▶ _Exercise description_
Would you return, word for word, the lines of the data below from the line with "Select the Equation element row" through the line with "You are a computer-use agent. Image resolution: width=1080", and no others?

▶ _Material shown_
★ ★ ★ ★ ★

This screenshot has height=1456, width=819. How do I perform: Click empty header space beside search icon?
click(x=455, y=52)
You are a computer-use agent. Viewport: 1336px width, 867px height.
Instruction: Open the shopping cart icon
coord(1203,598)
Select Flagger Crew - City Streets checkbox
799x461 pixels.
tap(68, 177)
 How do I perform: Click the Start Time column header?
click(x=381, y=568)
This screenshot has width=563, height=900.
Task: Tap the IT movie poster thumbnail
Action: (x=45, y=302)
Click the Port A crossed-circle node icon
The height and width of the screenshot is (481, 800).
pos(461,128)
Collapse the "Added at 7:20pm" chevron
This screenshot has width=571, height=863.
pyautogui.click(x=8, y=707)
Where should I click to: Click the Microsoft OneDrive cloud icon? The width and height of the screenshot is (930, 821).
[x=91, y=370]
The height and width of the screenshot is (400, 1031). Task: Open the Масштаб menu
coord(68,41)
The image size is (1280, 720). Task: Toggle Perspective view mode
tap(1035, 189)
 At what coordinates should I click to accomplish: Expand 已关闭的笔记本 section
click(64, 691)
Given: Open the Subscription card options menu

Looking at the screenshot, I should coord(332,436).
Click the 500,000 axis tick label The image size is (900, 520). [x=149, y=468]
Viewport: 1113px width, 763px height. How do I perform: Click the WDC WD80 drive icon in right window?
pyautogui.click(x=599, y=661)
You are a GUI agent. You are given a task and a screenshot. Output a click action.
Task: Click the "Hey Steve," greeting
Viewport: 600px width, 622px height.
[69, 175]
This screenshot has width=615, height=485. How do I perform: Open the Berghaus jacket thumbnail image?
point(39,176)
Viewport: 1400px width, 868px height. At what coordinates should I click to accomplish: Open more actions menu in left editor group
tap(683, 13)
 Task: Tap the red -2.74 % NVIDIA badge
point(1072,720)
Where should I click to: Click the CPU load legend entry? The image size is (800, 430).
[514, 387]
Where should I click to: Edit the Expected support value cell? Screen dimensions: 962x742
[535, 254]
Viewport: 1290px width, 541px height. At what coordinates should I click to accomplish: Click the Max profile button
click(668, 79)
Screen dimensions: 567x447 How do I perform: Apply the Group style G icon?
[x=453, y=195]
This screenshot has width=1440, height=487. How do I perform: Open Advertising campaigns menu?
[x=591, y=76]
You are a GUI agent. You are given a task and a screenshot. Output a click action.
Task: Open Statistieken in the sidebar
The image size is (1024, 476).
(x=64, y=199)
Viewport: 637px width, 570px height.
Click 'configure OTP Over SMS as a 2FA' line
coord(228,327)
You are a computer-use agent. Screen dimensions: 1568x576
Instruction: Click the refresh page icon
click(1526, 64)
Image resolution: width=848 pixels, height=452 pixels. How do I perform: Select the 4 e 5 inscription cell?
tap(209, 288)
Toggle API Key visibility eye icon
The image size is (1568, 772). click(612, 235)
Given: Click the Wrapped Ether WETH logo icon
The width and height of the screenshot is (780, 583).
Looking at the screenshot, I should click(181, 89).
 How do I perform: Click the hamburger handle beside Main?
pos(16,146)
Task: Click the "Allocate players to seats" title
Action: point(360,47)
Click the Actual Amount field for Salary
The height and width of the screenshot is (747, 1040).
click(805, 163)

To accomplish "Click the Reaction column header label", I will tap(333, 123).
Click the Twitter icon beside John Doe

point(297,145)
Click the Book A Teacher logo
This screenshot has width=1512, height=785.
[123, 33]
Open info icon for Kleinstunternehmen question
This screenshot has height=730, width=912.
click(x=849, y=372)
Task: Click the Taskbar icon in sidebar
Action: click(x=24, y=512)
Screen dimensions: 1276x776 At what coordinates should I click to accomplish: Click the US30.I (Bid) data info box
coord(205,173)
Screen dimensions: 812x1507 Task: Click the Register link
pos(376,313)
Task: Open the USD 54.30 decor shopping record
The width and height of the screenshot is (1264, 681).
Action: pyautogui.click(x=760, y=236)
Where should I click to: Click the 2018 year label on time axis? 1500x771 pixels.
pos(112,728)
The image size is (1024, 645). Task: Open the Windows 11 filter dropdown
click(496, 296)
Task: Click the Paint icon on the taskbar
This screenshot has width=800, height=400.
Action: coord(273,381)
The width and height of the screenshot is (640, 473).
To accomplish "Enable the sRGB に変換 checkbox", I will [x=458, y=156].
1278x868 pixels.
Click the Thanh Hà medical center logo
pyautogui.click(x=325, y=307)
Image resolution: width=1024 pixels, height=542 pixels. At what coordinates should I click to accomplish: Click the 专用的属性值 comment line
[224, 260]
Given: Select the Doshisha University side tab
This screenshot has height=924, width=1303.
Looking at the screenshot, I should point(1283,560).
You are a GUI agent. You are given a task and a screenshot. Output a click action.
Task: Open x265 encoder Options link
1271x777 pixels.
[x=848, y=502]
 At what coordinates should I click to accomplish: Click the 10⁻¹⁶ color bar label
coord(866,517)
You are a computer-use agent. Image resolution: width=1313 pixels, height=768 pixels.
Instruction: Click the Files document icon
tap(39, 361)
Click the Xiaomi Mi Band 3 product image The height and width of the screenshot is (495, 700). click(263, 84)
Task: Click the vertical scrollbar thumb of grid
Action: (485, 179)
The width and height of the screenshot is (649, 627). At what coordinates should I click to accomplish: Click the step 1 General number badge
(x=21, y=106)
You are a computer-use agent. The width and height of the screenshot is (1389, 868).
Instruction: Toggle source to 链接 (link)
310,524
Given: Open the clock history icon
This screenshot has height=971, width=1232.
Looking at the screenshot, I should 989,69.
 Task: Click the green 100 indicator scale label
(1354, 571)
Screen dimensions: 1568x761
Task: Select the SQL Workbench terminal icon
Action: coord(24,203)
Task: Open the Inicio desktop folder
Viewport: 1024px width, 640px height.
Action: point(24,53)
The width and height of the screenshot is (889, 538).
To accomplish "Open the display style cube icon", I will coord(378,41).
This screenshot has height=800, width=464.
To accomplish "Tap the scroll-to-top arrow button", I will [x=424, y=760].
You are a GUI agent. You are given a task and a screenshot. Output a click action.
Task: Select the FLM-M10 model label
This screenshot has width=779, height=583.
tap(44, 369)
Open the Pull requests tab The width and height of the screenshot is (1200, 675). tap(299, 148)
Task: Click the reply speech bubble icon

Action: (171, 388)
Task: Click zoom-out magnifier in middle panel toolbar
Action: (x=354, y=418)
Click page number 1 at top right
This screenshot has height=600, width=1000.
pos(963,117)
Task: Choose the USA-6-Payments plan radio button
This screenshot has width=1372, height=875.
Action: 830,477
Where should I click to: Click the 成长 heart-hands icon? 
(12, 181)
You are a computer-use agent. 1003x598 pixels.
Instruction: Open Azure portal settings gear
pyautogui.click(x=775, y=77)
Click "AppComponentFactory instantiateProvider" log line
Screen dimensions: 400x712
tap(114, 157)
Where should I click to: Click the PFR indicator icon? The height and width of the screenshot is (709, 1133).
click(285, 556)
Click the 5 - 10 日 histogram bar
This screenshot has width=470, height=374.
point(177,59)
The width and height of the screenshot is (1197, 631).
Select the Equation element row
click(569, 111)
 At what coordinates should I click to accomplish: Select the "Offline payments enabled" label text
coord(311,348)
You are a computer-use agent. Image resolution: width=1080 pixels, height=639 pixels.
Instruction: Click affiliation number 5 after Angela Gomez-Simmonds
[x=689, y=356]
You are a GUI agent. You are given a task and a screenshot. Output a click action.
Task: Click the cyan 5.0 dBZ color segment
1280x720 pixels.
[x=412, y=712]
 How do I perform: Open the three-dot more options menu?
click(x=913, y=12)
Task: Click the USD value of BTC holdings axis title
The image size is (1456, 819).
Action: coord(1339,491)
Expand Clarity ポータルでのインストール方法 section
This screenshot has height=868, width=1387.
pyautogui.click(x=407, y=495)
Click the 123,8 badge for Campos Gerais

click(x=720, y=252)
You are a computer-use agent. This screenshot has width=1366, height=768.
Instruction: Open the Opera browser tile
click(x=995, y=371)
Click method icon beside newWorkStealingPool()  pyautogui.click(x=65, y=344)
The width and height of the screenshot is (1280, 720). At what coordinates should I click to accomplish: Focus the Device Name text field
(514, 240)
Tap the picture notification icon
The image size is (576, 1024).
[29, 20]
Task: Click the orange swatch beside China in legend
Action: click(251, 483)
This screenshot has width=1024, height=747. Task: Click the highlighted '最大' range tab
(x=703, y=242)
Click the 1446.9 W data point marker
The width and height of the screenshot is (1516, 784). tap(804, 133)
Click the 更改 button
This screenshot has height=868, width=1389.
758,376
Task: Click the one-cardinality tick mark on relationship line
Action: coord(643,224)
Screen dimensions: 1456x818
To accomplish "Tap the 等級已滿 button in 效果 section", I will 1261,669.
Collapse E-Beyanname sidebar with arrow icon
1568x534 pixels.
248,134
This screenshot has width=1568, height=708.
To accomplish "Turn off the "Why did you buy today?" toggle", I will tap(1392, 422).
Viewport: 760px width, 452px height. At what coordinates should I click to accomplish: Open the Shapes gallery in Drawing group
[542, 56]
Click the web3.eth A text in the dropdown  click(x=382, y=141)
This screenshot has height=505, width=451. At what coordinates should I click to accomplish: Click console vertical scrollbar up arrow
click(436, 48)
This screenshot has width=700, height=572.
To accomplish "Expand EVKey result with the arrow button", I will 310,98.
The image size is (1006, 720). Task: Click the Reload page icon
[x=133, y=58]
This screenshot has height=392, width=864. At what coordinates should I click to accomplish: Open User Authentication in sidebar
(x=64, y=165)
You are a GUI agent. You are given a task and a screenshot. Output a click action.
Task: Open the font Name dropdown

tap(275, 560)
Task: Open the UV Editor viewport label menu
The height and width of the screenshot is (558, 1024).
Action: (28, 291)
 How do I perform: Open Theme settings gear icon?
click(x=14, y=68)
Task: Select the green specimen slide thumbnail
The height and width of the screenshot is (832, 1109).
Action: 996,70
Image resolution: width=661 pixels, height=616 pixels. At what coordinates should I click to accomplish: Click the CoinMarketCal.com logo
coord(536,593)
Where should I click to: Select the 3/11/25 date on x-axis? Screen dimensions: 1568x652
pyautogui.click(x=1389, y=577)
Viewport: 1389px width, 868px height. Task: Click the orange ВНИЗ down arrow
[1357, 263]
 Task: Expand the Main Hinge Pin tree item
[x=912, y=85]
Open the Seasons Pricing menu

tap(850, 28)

★ ★ ★ ★ ★

▶ _Answer for this exercise_
Select the Equation element row
click(569, 111)
 At what coordinates should I click to accomplish: Select the "Offline payments enabled" label text
coord(311,348)
You are a computer-use agent. Image resolution: width=1080 pixels, height=639 pixels.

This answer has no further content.